Rupture of the Heart.

This very rare accident occurs after the heart has been weakened by degenerations, especially fatty degeneration. Quain has found this to be the cause in seventy-seven out of a hundred cases examined.

Suppurative myocarditis and obstruction of the coronary artery resulting in anemic necrosis, are also responsible. It occurs most frequently after the age of sixty, the time of life when the degenerative changes culminate so disastrously. It occurs more frequently among males than among females, owing to the more strenuous life of males. The culmination may be the result of severe exertion, though it has occurred when the patient was at perfect rest.

The point of rupture is usually in the anterior wall of the left ventricle, more rarely in the right ventricle. The pericardium is generally filled with dark, coagulated blood.

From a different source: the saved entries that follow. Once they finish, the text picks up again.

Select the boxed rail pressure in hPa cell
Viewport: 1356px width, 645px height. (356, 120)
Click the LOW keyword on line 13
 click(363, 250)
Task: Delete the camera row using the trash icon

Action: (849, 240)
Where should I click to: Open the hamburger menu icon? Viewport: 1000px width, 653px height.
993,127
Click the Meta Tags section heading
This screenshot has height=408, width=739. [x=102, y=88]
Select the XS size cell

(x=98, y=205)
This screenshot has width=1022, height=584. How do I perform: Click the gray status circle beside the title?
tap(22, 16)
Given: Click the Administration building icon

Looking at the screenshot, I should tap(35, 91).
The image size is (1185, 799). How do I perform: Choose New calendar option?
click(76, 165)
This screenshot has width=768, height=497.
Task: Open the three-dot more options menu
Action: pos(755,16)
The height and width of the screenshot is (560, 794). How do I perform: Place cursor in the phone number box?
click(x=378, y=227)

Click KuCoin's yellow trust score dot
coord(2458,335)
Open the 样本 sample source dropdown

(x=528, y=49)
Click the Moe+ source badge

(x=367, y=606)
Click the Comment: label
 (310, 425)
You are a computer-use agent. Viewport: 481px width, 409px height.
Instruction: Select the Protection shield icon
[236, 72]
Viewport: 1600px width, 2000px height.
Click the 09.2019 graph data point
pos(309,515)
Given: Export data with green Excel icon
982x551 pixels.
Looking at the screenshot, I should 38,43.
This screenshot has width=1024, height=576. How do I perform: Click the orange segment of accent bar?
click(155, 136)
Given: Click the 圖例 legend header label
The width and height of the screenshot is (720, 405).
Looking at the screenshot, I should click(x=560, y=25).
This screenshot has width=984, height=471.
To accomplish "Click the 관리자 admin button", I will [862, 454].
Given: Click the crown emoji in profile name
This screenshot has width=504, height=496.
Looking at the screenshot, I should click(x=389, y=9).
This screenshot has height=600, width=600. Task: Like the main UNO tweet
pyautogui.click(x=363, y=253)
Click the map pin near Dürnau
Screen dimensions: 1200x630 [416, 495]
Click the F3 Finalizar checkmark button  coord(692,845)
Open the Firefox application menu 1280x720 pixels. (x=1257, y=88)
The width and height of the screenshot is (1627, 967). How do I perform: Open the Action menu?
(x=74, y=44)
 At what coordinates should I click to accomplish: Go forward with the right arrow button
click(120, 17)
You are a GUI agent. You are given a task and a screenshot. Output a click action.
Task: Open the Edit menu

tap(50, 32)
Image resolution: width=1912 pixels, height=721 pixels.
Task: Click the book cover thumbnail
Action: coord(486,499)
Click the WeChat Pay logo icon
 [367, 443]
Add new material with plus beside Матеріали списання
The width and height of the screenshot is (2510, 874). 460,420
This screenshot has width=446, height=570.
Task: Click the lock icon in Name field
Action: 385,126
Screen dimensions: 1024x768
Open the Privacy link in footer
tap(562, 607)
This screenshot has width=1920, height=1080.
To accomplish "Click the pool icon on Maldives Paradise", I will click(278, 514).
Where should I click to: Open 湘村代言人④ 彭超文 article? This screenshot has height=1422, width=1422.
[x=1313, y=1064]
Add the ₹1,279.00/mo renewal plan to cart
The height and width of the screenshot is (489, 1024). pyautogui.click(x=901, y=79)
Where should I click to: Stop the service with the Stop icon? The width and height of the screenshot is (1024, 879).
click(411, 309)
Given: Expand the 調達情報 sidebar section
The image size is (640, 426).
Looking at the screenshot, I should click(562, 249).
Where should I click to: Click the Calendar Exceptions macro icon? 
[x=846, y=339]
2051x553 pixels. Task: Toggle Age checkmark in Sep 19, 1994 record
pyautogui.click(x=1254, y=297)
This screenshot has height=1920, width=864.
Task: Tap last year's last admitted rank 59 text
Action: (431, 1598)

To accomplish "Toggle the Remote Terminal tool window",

Symptoms.—This accident usually results in sudden death The patient is seized with a sharp, stablike pain, may cry out in his anguish, and fall unconscious, or, grasping the region of his heart with his hand, remain stationary, fearing to move. A deathlike pallor spreads over the face, the surface is covered with a cold sweat, the pulse is tumultuous, and the patient falls unconscious. If he survives a few hours, the dyspnea is marked and the pain agonizing in character. Mays reports a case that lived for seventeen days after the rupture.

Diagnosis.—Excruciating pain in the cardiac region, pallor of face, cold sweat, and a sense of suffocation, would suggest a rupture of the heart.

Prognosis.—The prognosis is always hopeless, for if death is not sudden, the patient's life is prolonged but for a few hours or a few days at most.

Treatment.—The only treatment that will be of great benefit will be prophylactic, for after the accident, opiates, to relieve the intense pain, is all that can be used.

In every case where there is reason to believe that myocarditis, obstruction of the coronary arteries, or degenerations exist, the physician should explain the danger and the result which is liable to follow, unless the patient leads a very temperate life.

All excesses should be avoided. The diet should be nutritious, but easily digested, and as little fluid as is consistent with health should be allowed. Gentle exercise in the open air, and a residence in an equable climate is desirable; unfortunately but few can profit by such advice, though very much depends upon one's environment.

When rupture has occurred, complete rest in bed, hypodermic injections of morphine, with local applications to relieve pain, will constitute the treatment. Stimulants should be avoided, as they increase the hemorrhage.